How do I do it without killing the fish?

Should I try to re home some of the fish - how many would be ideal to keep?

Can I have some little snails in the tank? (I'm not particularly bothered about them eating algae, I just like them and think the children would find them more interesting)

Which plants should I buy?

How do I keep the new gravel clean?

Do I need to add anything to the water?

Next time we are having hamsters or something else that I actually understand how to care for!

Thank you for any advice you can give!

EauRouge Fri 16-Aug-13 10:36:57

Good god, I'm surprised those fish have survived as long as they have; the nursery is taking terrible care of them.

First of all, that tank is way too small for any fish (even tiny ones), let alone 3 goldfish. Those fish will need a tank of 200 litres (yes, 200) to live a long, happy life. Please have a look here for more info.

If you can rehome the fish, that would be brilliant. The common-shaped fairground ones would be so happy in a pond if you can find anyone with a suitable one. This time of year is a good time for them to move because it's nice and warm. The fancy goldfish won't be able to live in a pond but will need rehoming for sure. Facebook has a lot of fish groups on there, you'll probably find someone willing to take it on. Make sure it's going to a good home and not another tiny tank!

Yes, there are snails that would live happily in that tank. I would wait until the fish have moved out though.
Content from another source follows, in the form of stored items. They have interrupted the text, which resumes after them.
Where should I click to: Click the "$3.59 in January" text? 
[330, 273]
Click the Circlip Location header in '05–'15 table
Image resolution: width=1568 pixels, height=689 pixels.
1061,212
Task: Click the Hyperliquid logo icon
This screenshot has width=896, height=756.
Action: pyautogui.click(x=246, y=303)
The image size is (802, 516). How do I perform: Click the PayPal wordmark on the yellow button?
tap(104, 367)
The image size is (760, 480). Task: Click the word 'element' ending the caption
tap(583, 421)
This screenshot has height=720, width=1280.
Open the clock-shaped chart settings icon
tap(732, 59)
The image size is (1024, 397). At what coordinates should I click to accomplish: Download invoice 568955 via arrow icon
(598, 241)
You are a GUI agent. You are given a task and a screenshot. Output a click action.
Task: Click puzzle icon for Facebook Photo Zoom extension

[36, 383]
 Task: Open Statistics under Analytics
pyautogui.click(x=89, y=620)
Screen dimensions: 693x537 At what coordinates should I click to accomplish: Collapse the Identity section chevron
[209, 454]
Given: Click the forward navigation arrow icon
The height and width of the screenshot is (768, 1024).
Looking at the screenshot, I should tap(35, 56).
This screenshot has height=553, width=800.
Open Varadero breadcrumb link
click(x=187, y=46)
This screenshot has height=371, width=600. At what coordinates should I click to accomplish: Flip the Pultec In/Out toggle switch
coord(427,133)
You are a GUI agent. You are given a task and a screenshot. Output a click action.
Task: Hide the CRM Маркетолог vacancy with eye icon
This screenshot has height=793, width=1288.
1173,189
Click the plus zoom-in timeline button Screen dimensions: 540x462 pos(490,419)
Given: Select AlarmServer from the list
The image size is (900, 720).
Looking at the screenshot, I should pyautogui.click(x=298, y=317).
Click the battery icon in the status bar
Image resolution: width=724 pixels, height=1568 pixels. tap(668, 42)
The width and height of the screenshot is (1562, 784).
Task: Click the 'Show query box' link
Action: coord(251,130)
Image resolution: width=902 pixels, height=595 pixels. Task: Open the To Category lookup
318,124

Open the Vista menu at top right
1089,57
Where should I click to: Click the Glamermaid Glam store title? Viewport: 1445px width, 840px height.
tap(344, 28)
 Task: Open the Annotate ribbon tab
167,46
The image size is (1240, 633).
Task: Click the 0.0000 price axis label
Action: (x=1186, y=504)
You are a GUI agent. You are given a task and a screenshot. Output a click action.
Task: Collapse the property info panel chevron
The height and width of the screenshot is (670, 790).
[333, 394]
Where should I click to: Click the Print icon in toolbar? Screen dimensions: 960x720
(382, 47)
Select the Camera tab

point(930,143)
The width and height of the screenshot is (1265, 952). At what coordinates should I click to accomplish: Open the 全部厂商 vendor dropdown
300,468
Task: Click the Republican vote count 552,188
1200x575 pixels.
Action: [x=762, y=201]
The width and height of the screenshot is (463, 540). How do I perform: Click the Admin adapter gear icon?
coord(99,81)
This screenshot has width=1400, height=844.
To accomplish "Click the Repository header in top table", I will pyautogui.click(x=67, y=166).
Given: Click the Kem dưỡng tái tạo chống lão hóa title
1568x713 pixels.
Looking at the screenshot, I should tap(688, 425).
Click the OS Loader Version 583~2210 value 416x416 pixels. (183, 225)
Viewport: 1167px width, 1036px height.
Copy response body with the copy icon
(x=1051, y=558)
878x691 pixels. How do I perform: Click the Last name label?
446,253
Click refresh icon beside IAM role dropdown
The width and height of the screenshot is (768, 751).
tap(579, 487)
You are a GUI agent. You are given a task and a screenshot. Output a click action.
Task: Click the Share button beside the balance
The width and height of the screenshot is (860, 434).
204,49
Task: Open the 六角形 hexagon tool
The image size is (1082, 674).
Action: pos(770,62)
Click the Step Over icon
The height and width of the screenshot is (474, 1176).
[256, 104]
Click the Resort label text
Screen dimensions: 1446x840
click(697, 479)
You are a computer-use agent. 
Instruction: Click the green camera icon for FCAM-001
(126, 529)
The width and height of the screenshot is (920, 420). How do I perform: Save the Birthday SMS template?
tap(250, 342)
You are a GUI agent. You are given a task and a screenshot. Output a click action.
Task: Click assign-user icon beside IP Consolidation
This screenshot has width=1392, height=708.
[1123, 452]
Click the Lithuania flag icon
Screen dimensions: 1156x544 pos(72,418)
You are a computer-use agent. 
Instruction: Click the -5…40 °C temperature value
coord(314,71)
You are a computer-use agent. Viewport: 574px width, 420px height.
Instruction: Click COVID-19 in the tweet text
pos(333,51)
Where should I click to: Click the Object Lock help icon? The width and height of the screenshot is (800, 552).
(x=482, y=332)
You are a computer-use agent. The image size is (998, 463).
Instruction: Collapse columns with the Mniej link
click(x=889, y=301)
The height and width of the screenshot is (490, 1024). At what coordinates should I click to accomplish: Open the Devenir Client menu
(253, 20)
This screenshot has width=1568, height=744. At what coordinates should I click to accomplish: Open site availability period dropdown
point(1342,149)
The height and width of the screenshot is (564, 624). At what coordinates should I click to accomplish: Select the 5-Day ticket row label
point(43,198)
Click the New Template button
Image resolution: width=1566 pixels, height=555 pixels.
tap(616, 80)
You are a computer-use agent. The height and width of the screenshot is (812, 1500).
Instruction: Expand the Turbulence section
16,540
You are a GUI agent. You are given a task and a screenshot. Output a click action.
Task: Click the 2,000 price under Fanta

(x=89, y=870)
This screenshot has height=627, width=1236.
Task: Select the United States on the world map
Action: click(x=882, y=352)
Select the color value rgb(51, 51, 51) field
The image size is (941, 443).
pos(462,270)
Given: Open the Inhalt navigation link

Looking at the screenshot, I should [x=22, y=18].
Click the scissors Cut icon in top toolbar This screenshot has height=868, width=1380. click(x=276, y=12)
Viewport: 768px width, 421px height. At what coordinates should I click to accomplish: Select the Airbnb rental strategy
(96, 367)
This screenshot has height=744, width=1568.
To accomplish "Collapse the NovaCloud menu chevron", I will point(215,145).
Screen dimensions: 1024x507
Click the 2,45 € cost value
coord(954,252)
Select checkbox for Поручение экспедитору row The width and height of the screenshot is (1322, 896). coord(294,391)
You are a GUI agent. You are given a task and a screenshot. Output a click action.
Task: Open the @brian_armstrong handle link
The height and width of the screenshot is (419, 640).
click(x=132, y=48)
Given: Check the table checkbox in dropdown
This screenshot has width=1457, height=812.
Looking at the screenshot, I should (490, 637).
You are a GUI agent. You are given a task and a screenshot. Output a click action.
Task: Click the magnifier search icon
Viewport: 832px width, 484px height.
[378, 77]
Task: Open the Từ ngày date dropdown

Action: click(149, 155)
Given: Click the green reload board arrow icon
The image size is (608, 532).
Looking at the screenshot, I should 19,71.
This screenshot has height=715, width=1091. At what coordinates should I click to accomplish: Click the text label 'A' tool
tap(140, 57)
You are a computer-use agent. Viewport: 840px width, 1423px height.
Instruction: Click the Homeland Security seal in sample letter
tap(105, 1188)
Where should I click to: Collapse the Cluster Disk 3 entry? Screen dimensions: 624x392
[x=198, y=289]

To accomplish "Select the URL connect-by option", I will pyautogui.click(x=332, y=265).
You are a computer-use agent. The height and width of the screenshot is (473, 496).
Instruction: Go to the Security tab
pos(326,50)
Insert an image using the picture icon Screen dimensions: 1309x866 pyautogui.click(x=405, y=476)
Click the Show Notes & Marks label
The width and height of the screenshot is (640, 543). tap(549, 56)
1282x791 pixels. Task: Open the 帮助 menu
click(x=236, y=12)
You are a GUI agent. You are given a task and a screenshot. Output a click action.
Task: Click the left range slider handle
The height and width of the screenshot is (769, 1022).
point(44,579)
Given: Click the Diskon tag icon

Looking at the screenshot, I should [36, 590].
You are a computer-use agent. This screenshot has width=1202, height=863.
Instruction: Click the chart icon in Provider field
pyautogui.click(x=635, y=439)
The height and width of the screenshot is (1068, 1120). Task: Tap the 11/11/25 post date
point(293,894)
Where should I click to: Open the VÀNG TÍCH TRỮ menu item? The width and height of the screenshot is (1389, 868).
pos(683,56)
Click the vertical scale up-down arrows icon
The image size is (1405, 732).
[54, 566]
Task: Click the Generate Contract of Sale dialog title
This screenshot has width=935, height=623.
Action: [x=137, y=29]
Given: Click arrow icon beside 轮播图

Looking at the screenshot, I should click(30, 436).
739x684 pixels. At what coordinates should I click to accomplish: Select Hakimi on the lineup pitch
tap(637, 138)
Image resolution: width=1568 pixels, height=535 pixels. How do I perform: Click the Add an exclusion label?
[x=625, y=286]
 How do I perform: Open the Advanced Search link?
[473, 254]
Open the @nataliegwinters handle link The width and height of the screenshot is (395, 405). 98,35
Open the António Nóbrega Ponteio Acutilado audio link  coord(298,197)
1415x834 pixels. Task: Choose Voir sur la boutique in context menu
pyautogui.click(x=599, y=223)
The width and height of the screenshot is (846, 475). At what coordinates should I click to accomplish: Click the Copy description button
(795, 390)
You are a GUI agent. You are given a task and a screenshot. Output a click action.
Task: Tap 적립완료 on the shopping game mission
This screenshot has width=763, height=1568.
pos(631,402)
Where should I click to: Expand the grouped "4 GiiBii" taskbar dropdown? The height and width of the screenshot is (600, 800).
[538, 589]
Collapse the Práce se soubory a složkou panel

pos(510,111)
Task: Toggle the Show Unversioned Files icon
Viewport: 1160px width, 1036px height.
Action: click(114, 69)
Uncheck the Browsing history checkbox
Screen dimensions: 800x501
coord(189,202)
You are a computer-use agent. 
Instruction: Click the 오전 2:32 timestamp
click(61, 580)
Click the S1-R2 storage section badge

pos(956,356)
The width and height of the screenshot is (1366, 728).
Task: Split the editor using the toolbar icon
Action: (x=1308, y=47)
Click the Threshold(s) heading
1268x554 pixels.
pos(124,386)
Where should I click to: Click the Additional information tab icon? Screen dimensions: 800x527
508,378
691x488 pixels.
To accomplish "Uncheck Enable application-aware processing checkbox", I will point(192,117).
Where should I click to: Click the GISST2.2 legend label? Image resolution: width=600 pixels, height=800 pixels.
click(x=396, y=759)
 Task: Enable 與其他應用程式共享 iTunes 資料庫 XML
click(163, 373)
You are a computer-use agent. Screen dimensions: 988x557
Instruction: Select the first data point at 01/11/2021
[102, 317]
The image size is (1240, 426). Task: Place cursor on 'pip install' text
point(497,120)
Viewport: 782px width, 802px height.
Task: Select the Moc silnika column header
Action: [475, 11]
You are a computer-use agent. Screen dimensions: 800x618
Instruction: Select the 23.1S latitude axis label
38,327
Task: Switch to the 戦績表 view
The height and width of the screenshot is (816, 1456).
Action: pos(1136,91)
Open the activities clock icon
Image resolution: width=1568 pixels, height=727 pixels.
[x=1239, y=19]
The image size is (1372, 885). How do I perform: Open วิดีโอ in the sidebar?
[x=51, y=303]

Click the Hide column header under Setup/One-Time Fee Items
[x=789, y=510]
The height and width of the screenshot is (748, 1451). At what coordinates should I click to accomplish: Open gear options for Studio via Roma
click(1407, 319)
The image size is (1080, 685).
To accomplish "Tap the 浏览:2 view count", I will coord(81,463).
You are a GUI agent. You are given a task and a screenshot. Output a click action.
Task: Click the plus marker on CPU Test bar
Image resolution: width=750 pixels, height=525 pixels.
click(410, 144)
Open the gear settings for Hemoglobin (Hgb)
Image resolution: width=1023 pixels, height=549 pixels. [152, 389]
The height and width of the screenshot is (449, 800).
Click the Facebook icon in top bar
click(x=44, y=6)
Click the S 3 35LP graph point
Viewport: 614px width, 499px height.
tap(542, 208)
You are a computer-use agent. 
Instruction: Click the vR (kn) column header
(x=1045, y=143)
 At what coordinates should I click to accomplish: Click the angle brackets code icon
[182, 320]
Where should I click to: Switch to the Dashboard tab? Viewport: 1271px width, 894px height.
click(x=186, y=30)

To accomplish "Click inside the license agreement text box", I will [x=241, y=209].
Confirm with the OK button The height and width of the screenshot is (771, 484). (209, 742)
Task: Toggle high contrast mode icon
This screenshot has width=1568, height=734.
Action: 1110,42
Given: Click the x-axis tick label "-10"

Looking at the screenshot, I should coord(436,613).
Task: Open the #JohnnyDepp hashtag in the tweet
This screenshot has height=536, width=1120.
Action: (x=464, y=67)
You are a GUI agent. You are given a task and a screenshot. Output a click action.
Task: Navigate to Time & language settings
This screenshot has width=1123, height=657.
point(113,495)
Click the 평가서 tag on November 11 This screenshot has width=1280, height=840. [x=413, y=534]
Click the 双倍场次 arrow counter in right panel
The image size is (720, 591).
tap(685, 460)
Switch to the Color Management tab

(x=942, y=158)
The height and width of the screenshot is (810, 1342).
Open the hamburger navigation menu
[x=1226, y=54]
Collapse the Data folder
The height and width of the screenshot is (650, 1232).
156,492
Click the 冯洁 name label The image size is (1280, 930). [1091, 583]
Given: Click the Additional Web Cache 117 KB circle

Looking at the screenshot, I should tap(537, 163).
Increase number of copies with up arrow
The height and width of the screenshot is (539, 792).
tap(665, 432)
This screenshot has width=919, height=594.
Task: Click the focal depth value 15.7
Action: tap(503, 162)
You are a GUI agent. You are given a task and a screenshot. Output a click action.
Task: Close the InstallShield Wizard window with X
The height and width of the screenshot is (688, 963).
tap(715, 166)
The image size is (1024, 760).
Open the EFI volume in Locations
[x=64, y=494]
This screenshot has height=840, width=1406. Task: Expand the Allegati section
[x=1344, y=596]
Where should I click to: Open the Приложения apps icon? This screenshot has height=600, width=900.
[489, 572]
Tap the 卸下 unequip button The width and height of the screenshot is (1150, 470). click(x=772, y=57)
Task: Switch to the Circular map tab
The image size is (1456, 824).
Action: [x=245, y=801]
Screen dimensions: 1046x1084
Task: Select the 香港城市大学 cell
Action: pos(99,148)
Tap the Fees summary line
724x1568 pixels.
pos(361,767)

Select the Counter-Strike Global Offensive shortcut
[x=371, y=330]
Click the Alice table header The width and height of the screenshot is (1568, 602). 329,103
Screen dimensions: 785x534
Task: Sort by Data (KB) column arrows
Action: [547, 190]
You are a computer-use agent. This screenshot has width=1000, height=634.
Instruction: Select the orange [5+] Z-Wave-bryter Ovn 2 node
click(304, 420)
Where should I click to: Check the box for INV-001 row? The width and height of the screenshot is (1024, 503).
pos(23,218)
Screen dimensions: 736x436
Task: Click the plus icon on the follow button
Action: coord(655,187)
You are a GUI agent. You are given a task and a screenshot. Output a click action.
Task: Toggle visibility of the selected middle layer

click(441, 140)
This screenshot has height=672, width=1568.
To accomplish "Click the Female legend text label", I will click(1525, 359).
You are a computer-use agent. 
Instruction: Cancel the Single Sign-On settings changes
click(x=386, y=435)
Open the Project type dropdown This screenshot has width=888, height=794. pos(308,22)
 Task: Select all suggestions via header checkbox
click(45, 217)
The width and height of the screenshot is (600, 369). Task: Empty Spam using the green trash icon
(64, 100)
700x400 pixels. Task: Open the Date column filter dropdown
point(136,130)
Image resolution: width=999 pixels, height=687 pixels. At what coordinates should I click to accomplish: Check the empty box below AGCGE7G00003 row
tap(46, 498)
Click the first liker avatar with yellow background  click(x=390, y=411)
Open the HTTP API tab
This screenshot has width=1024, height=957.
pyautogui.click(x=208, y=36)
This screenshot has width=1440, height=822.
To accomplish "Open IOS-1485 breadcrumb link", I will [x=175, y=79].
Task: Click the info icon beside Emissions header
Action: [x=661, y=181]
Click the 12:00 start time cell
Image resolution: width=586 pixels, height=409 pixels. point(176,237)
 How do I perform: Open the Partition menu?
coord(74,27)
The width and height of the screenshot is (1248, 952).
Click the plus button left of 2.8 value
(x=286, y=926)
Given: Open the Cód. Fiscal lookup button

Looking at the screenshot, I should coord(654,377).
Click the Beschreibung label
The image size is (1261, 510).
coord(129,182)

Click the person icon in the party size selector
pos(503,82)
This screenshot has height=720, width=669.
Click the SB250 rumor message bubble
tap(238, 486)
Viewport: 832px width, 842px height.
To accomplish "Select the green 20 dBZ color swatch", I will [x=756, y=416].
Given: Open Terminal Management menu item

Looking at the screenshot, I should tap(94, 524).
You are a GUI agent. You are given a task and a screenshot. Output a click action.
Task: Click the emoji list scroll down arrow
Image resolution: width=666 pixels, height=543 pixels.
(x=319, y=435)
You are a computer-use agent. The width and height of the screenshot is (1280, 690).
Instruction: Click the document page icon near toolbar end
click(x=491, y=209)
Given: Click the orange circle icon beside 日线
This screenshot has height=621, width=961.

I wouldn't bother with plants for now. Goldfish shred them and the filter probably isn't coping with the load it already has.

You'll need to vacuum the gravel. If you're just looking after the fish temporarily, don't bother buying a gravel vac, you can make one out of a drinks bottle really easily. Just cut the bottom off a 330ml coke bottle and feed the syphon tube through the neck.

There's a guide to doing a water change here. Don't take the fish out, it will stress them out at best and at worst it could injure them. Don't empty the tank out and scrub it. Just remove up to 50% of the water and replace it with clean, dechlorinated water (dechlorinator is VERY IMPORTANT!!). You'll probably have to do this 3 or 4 times a week until you can get a bigger tank or a pond.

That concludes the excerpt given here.